What you need to do>
1. In the organ passage, do the following statements agree with the text? Answer yes or no for each, and quote the deciding words. (a) The 4' Prestant is described as typical for an organ of this size and genre. (b) A shortage of space is why all reed tone was placed on the Récit. (c) The trumpet chosen for the Récit is a French reed.
2. Please reproduce the organ passage word for word, starting with "Cavaillé-Coll would modify" and going on through "for anthem accompaniment.".

Excerpted passage>
= Beginning of Section =

Cavaillé-Coll would modify his choir of 8', 4', and 2' harmonic flutes in his small organs, and I did so as well. Still stylistically appropriate, the chimneyed 8' Cor de Nuit is a fine stop for continuo use and vocal accompaniment, and it combines beautifully with the Viole de Gambe and Voix Humaine. The 2' Flûte Conique adapts to all music, from Baroque trios to modern choir accompaniments. While unidiomatic to the size and genre of this organ, the 4' Prestant has proven itself to be indispensable, a tonal anchor for the secondary manual in northern literature, and a binding element for anthem accompaniment.
A shortage of space placed the burden of all reed tone upon the Récit. The “usual suspects” (Trompette, Basson et Hautbois, and Voix Humaine) had to be included, tailored to the intimate church and its non-reverberant acoustic. The first step was to acknowledge that a full-throttle blaze of French reeds would work against our goals, so a bright English trumpet with harmonic resonators fit the bill. Despite its modest scale this voice speaks with remarkable authority.

= End of Section =

Data excerpt>
= Beginning of Section =

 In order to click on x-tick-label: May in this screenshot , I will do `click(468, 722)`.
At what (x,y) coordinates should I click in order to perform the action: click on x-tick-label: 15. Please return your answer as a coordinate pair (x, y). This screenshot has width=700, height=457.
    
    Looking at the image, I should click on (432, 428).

= End of Section =

Solution set>
1.
(a) No: "While unidiomatic to the size and genre of this organ, the 4' Prestant has proven itself to be indispensable"
(b) Yes: "A shortage of space placed the burden of all reed tone upon the Récit."
(c) No: "a bright English trumpet with harmonic resonators fit the bill"

2.
Cavaillé-Coll would modify his choir of 8', 4', and 2' harmonic flutes in his small organs, and I did so as well. Still stylistically appropriate, the chimneyed 8' Cor de Nuit is a fine stop for continuo use and vocal accompaniment, and it combines beautifully with the Viole de Gambe and Voix Humaine. The 2' Flûte Conique adapts to all music, from Baroque trios to modern choir accompaniments. While unidiomatic to the size and genre of this organ, the 4' Prestant has proven itself to be indispensable, a tonal anchor for the secondary manual in northern literature, and a binding element for anthem accompaniment.